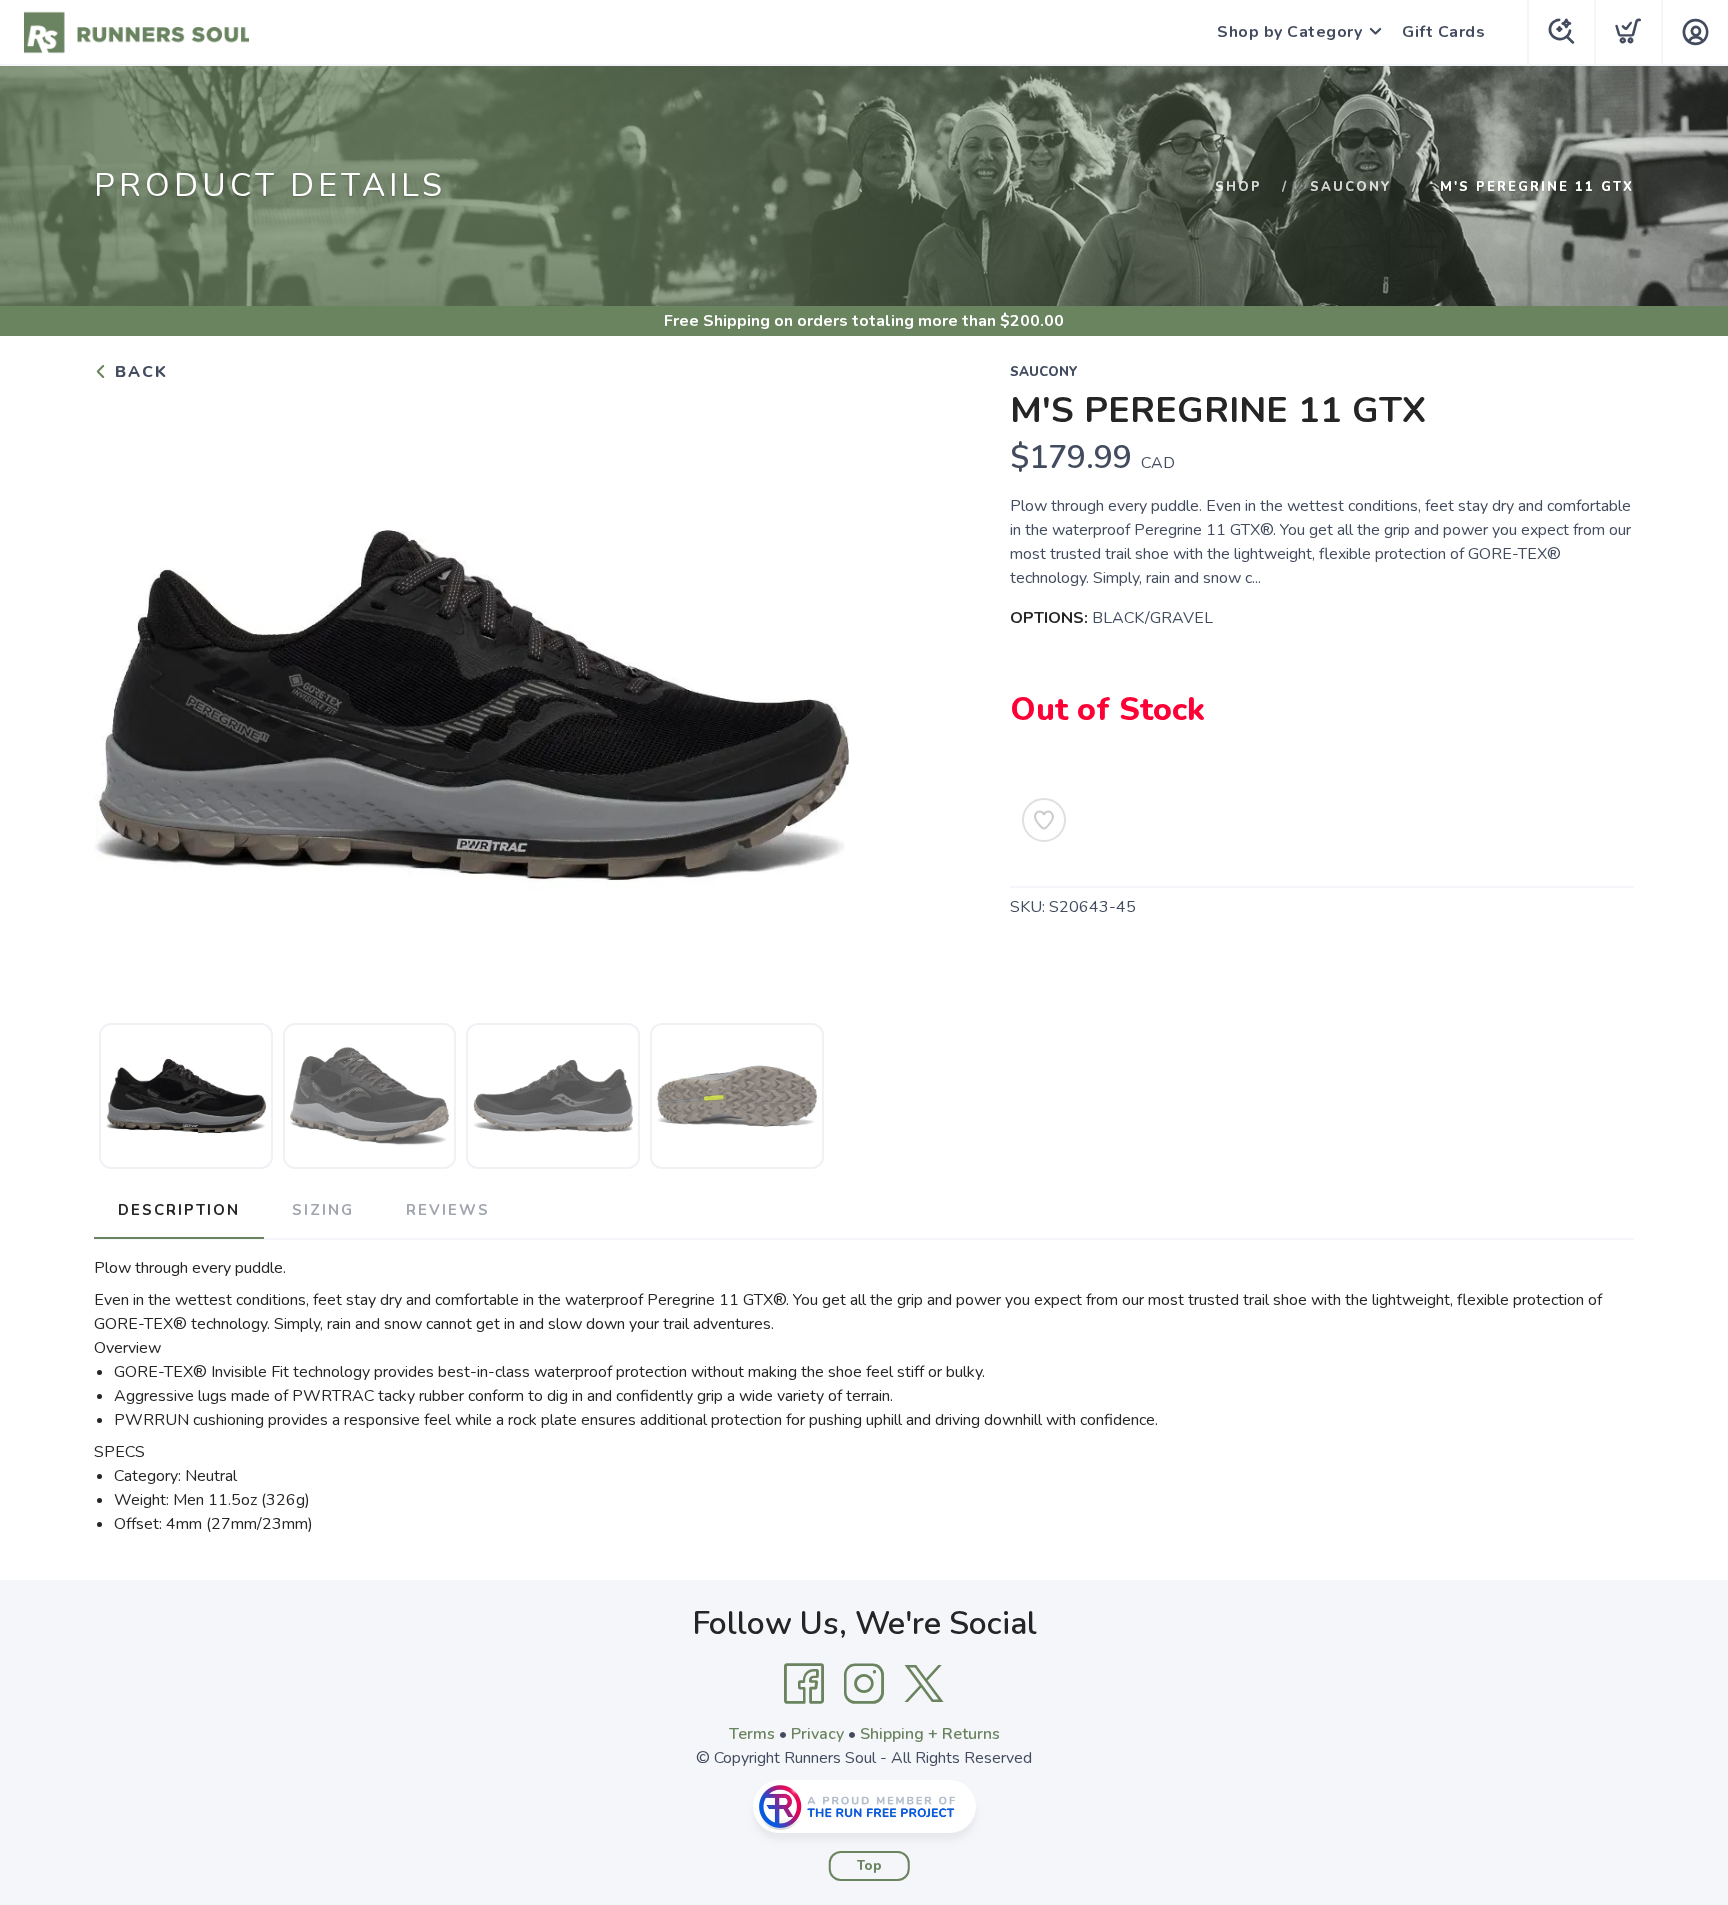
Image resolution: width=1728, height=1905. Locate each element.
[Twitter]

========================

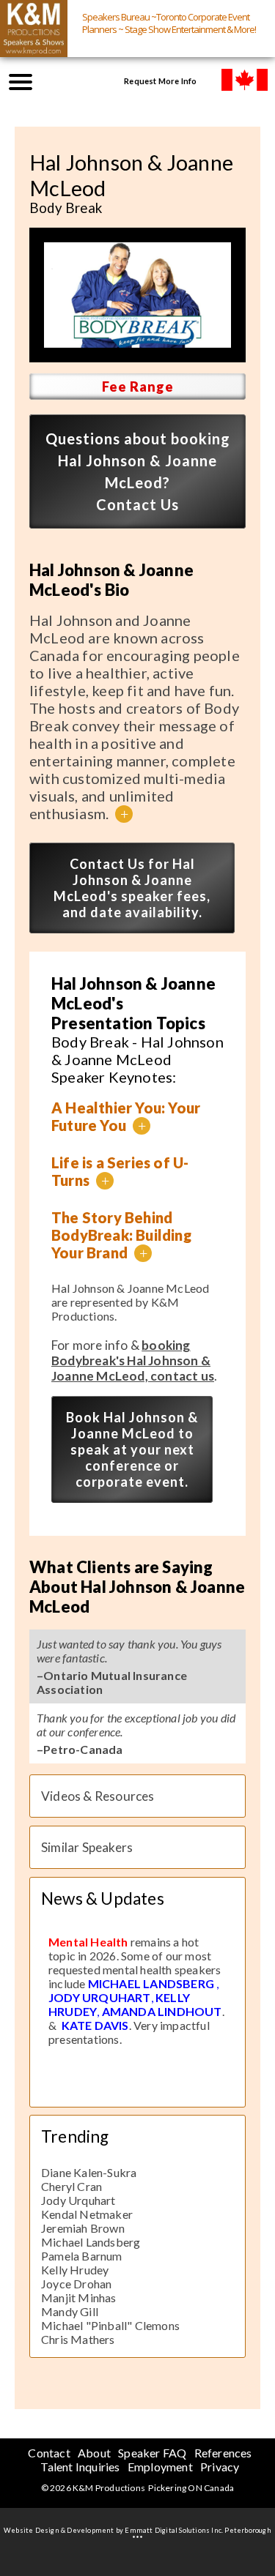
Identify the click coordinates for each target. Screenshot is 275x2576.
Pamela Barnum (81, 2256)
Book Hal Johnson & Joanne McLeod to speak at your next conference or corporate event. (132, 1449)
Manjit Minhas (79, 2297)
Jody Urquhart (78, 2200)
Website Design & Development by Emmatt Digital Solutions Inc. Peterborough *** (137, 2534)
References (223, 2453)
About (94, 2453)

========================

[BRIEF] Please copy the lines above from the line with "Manjit Minhas (79, 2297)" up to and including the line with "About (94, 2453)", exactly as written and with nothing else.

[SOLUTION]
Manjit Minhas (79, 2297)
Jody Urquhart (78, 2200)
Website Design & Development by Emmatt Digital Solutions Inc. Peterborough *** (137, 2534)
References (223, 2453)
About (94, 2453)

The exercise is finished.